Dissociation of native HRV2 from the cell surface. (A) ³⁵S-HRV2 (2 × 10⁴ cpm) was bound to 10⁶ HeLa cells for 1 h at 4°C, unbound virus was removed, and cells were incubated in isotonic buffers at different pHs for 20 min at 4°C. Native virus in the cell pellet or in the supernatant was determined by immunoprecipitation. The average of three independent experiments carried out in triplicate ± standard deviation is shown. (B) HeLa cells grown in 24-well plates were preincubated in infection medium for 30 min at 34°C. HRV2 at an MOI of 10 was added and allowed to attach for 1 h on ice.
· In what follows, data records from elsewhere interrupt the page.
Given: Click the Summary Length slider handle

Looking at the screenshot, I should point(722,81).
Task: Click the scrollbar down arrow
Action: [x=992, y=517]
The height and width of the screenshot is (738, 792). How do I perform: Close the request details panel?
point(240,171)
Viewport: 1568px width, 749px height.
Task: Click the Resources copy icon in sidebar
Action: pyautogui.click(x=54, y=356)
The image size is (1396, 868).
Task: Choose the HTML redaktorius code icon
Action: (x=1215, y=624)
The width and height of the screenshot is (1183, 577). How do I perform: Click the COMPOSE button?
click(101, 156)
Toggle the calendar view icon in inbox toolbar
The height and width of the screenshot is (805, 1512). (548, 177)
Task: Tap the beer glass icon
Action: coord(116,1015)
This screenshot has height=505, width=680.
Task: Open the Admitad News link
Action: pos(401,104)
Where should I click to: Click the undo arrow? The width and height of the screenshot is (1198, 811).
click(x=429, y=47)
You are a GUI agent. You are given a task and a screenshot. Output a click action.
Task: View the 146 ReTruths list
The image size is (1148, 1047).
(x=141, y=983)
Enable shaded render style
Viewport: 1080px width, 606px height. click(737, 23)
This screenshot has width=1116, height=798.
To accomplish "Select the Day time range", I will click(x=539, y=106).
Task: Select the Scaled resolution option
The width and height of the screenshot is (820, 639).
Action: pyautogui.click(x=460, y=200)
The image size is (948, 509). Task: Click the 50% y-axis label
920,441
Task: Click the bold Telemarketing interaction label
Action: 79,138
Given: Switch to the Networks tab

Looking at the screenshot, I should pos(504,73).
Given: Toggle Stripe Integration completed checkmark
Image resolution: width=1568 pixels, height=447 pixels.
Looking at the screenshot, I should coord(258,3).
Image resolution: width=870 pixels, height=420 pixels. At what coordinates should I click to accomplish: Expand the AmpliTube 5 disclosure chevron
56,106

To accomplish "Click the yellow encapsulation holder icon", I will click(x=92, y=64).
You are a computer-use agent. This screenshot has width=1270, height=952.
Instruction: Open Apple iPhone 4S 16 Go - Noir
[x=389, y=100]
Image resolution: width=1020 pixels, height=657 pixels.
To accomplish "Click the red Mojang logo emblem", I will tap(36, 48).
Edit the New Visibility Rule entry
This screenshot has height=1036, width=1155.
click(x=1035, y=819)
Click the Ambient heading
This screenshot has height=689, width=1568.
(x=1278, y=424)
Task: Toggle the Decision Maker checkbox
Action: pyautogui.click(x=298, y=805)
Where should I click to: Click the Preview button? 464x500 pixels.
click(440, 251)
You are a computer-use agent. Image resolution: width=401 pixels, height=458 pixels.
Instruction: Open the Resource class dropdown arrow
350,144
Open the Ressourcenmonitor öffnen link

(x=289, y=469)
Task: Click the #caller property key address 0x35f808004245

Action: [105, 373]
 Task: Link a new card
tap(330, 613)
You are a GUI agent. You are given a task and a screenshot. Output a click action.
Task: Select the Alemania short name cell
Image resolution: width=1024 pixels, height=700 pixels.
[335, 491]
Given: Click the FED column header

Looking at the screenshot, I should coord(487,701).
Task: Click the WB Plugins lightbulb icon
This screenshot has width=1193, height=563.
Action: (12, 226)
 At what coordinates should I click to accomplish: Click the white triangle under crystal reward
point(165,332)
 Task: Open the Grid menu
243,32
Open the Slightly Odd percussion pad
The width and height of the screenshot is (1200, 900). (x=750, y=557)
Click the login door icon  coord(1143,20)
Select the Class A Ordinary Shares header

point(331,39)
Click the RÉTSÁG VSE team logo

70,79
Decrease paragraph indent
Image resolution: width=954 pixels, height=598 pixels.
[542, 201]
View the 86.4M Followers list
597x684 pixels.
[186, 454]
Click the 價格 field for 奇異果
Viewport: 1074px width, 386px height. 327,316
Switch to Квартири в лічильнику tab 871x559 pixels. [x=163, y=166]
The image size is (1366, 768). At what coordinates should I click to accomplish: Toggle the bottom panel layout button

Cells were washed and exposed to isotonic buffers at pHs 6.0 and 7.4 (control, 100%) for 1 h on ice; cell-associated infectious virus was then determined as TCID₅₀. The data represent the mean ± standard deviation for three independent experiments.

FIG. 4.

Infection at pH 6 is less efficient. HRV2 was preincubated for 20 min and subsequently bound to HeLa cells (MOI of 1) at pH 7.4 (control) and at 6.0 for 1 h at 4°C. Cells were washed, unbound virus was removed, and cells were further incubated in infection medium at 34°C for 17 h. (A) Cells were fixed, and HRV2 was stained with MAb 8F5 followed by antimouse Alexa 488-conjugated IgG. Nuclei were revealed with Hoechst stain. Bars, 100 μm. (B) The percentage of cells synthesizing viral antigen was determined in two different experiments with a total of 1,500 cells counted.

FIG. 5.

HRV2 synthesis is blocked by 20 nM bafilomycin: Cells were preincubated without (control) and with 20 nM bafilomycin for 30 min, followed by incubation with an MOI of HRV2 of 10 at 4°C for 1 h (± bafilomycin). Cells were washed and further incubated for 17 h ± bafilomycin at 34°C. Cells were fixed, viral antigen was stained with MAb 8F5 followed by antimouse IgG conjugated to Alexa 488, and nuclei were stained with Hoechst dye. The upper panels show an overlay of nuclear staining and staining for viral antigen (bars, 200 μm). The lower panels show higher magnification of representative single cells with Alexa 488 staining only (bars, 10 μm).

FIG. 6.

HRV2 infection can occur from the plasma membrane at low pH. Cells grown in 24-well plates were preincubated without and with bafilomycin (40 nM) for 30 min, challenged with HRV2 at an MOI of 1 or 10 at 4°C, and exposed to buffers at pH 7.4 (control) or 5.3. After further incubation in infection medium for 17 h, the viral titer was compared to that at time 0. Where indicated, bafilomycin was maintained at a concentration of 20 nM. The data represent the mean ± standard deviation for three independent experiments.

FIG. 7.

Potential mechanism of HRV2 uncoating at the plasma membrane upon exposure to low pH. HRV2 binds to its receptors close to the top of the fivefold axis. Upon low-pH treatment, hydrophobic domains in the N terminus of VP1 become externalized, giving rise to C-antigenic particles that are subsequently released from the receptors. Insertion of these domains into the plasma membrane can now occur, resulting in pore formation and RNA release.